* DESCRIPTION OF THE TASK: Your answer must be every line of the data that holds the string "agent".

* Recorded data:

= = = =

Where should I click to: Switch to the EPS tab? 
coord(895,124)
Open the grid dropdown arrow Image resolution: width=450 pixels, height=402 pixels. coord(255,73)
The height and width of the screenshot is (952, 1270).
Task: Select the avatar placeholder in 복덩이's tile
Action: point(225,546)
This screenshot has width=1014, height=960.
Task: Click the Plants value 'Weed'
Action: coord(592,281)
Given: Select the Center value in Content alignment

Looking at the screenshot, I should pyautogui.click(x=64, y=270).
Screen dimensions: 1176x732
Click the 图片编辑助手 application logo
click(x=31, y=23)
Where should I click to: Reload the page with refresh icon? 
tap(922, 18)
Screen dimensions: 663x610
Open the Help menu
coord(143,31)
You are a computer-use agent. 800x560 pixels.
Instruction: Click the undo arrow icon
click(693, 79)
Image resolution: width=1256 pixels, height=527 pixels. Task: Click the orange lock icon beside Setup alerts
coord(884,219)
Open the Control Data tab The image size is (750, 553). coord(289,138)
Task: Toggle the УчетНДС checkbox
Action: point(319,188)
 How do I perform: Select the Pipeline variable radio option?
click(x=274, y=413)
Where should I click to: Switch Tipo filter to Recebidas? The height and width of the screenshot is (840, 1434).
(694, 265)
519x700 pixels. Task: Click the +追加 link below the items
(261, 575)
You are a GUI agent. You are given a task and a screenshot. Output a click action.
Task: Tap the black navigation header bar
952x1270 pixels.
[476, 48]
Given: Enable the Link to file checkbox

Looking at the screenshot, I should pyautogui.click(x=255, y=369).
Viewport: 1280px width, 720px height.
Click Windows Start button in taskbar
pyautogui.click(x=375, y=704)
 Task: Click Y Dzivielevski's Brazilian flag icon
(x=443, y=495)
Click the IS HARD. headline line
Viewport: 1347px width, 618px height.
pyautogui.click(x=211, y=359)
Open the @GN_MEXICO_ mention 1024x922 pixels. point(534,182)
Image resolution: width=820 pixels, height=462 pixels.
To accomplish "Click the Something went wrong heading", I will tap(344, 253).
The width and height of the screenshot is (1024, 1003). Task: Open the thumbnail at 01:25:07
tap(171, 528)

= = = =

* RESULT OF THE TASK:
You are a computer-use agent. 800x560 pixels.
You are a GUI agent. You are given a task and a screenshot. Output a click action.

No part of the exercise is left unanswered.